The detour was unwelcome. Granted, my commutes in the country are by and large uneventful compared to my drive time in Philadelphia, and I try to keep that in mind, but I get annoyed with delays and interruptions in my schedule. It wasn’t an unpleasant detour, on roads I rarely drive, through pastoral and bucolic scenery, but I’m later than I’d care to be.
I reconnect with my route, getting behind someone who is in no apparent hurry. I sigh, and turn up the radio. Music makes me forget I’m driving. I do love to drive mind you, but this is my morning commute. I have a day to start. Lately the amount and shifting locations of roadwork in the area have been frustrating. I try not to complain about it much, recalling how cracked and broken the roads were this past spring, and thinking forward to how much nicer they will be for this coming winter.
I make it to the outskirts of the town I work in, wait for traffic, and sneer derisively as a large pickup truck sporting a confederate flag plate on its grill pulls up behind me. I slow passing a business that has grown to the point where it has adversely affected traffic patterns, unwisely so. Now a grouping of small annoyances swirl around my mind, none so bothersome as all taken in during such a short period.
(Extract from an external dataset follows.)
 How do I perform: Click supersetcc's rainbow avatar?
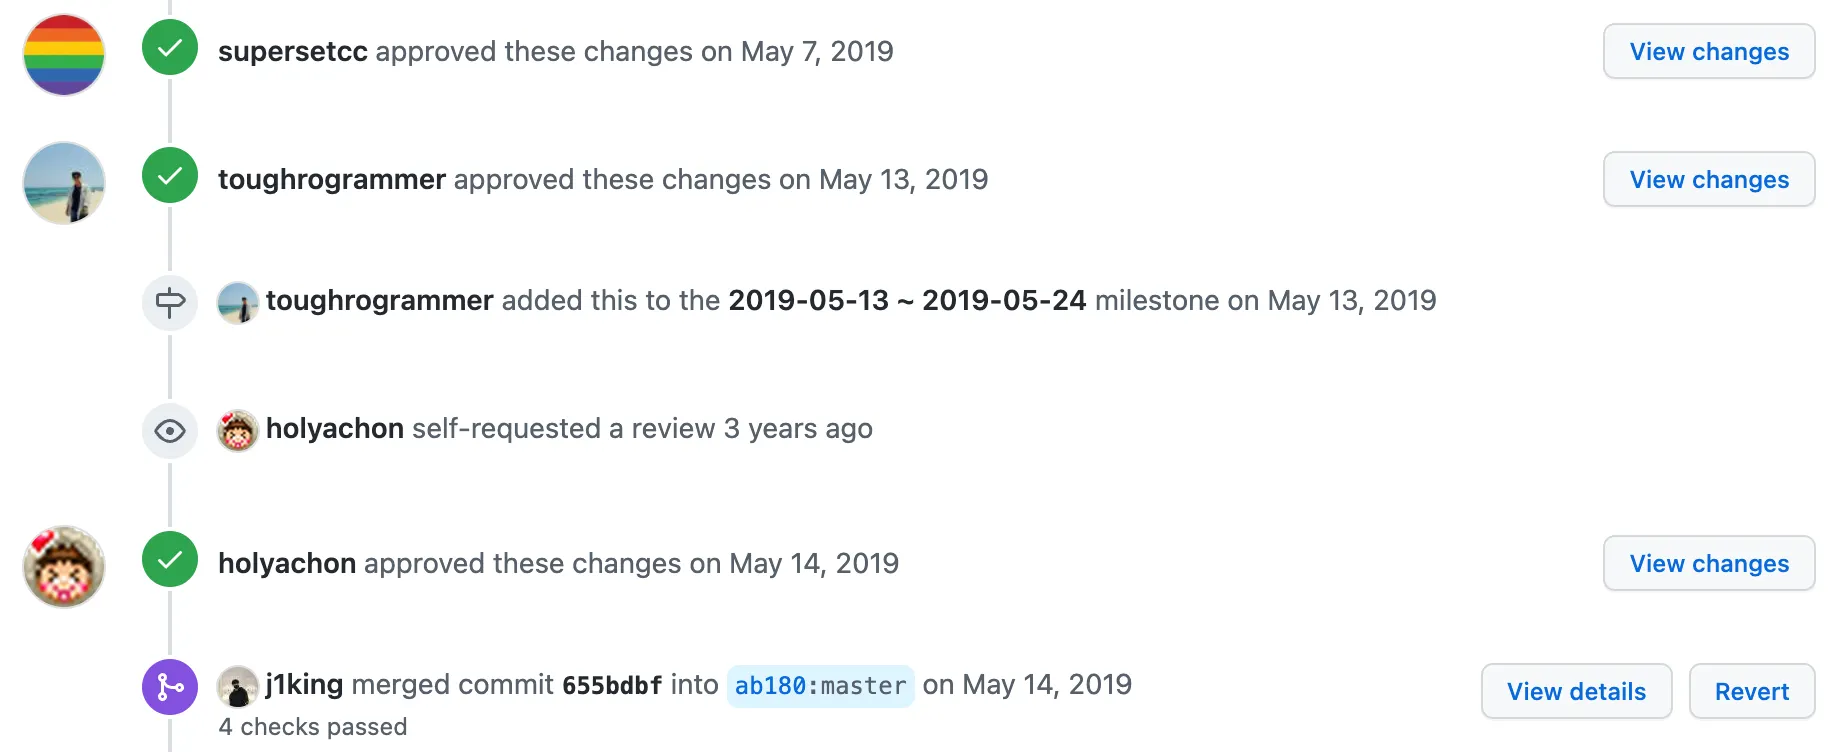pyautogui.click(x=64, y=55)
Traffic on Chestnut is usually busy this time of morning, and it was so as I approached Main Street. I sat waiting behind another car at the light while the driver seemed more content to have a shouted yet good-natured conversation with a man on the corner. I sigh, and turn the music up more. Finally on Main I came to an extended stop and saw The Man.
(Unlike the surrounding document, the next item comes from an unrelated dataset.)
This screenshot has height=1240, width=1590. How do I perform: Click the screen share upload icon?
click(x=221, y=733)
The Man needs a name. Walking Stick Man, because he has a tall walking stick. I guess that is as good as any. I don’t know that he’s homeless, but he looks like he could be. I first noticed him 5 years ago when I moved home, and our winters of late have been harsh, yet he’s still here. Perhaps he’s in someone’s care, I have no idea.
He always seems to be in a good mood. I’ve said hello to him before, and while his responses have been at best indecipherable, they have seemed to have been in good humor at least. That’s the thing; he’s not all there, as they say. He talks to himself as he wanders around town. I’ve seen him in many places, but usually close to the main strip. He’s usually smiling and chatting away, albeit to no one at all. I wonder that he has a care in the world.
And here on Main Street, at 9AM on a week day, he appears to be dancing down the side walk. I’ve had what best can be describe as a ‘stupid commute’. I’m nearing my office, where I’ll sit inside the whole day, muttering and swearing at a computer, dealing with structures that have become so large that my mind can barely contain them anymore. Bills, health concerns (currently a swollen finger which has cut my typing speed in half), keeping a roof over my families head, and finding some small time for my art and time with family and friends. My world is one that is frenetic and split, where I build and drive in all directions at once it seems…
I wish I could sing and dance down Main Street at 9AM on weekday.
I woke up the following morning, my swollen finger now quite painful. I started to work from home as I placed a call to my doctor and waited for her to get back to me. I was dour still. Deadlines, dreaded finger pain on the keyboard, late to work, computer is slow, and oh look! Bills! I set my files to download, which is double slow given my internet connection. I took my coffee and the phone to the deck to await the completion of the file transfer and a call from my doctor. My 2 year old daughter Henrietta followed me outside, where the following exchange took place:
Henrietta: Whatcha doin’ dad?
Me: Waiting for a call from the doctor.
Henrietta: You have to go doctor?
Me: Yeah. My finger hurts.
Henrietta: I have to go doctor myself.
Me: You do? Why?
Henrietta: ‘CAUSE Ashley went farm, by the cow and it went moo!
Me: Oh no?
Henrietta: Hi Dad!
Me: Hi Etta!
And away she went, leaving me smiling. I worked until the doctor called and told me to soak my finger in hot water and Epsom Salts (who keeps Epsom Salts handy??) which I would not manage to do for the entire day as I need dry fingers on the keyboard.
I packed up, dressed, and started to leave the house as Etta came running into the kitchen, smiling and yelling “Daddy! I love you!”
Funny how that little girl can stop a bad mood in its tracks. I crouched down to catch her as she ran into my arms. I gave her a kiss on the head, sent her back to the babysitter, and I went to start another day.